Renato Freitas telah dituduh “â € œmelanggar kesopanan parlemenâ € dengan memimpin protes anti-rasisme itu berakhir di dalam gereja Katolik â € “ironisnya bernama Gereja orang kulit hitam dan dibangun oleh orang -orang yang diperbudak di abad ke -18.

Pengusiran itu akhirnya dibatalkan oleh Mahkamah AgungTapi itu jauh dari kasus terakhir yang diajukan terhadap Freitas yang berusia 41 tahun, seorang bintang yang sedang naik daun di Partai Presiden Pekerja Kiri Luiz puntion lula da silva.

Sekarang seorang anggota kongres negara, ia menghadapi tiga proses pengusiran lagi di mana sebagian besar rekannya yang berkulit putih dan konservatif akan memutuskan apakah akan mengeluarkannya dari kantor sekali lagi.

Dia juga mungkin menghadapi sanksi disipliner karena diduga mengorganisir protes guru, yang akan melarangnya berbicara selama sesi legislatif selama sebulan.

Aktivis, analis dan sejarawan memandang kasus -kasus terhadap Freitas sebagai bukti bagaimana sebuah kota yang dengan bangga menyebut dirinya sebagai “â € œIbukota Eropa Brasilâ € tidak diperlengkapi untuk berurusan dengan politisi kulit hitam yang menantang.

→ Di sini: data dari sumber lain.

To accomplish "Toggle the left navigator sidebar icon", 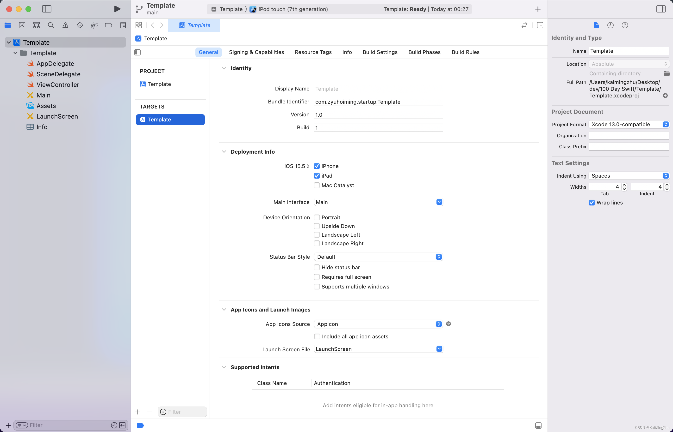I will (x=47, y=9).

Orang -orang mengunjungi kebun botani Curitiba pada tanggal 2 Maret. Foto: Lin Chunyin/China News Service via Getty Images

â € œAku pergi dengan keras â € “dan itu membuat banyak orang kesal, â € kata Freitas pada suatu bulan Juli sore, mengenakan afronya yang tebal, mengenakan t-shirt Malcolm x, dan pelatih, dan mengambil tarik-tarik ganja yang dibawa dengan soundstrack wawancara dengan soundrack wawancara dengan permainan rap drama rap rap drama rap rap rap.

Di dekatnya ada di sana bahwa, selama pelarian pertamanya untuk jabatan pada tahun 2016, Freitas ditangkap dengan tuduhan mengganggu kedamaian karena mendengarkan rap â € œToo Loudâ € di mobilnya dan diduga tidak menghormati petugas yang mendekatinya. Dia dipukuli dan dibiarkan telanjang di koridor kantor polisi sebelum dibebaskan.

Freitas mengatakan dia telah ditahan atau ditangkap 16 kali-dan dia telah menjadi suara terkemuka melawan kekerasan polisi di negara bagian di mana, di bawah gubernur kanan, Pembunuhan polisi telah melonjak.

Dia menentang hampir setiap aturan seperti apa sosok politik yang khas dan terdengar seperti di Brasil: dia memakai jas dan dasi hanya ketika dibutuhkan secara ketat, berbicara dalam bahasa gaul dan sajak – sering mengutip atau memparafrasekan lirik rap â € “dan memiliki kisah hidup yang sama sekali tidak konvensional.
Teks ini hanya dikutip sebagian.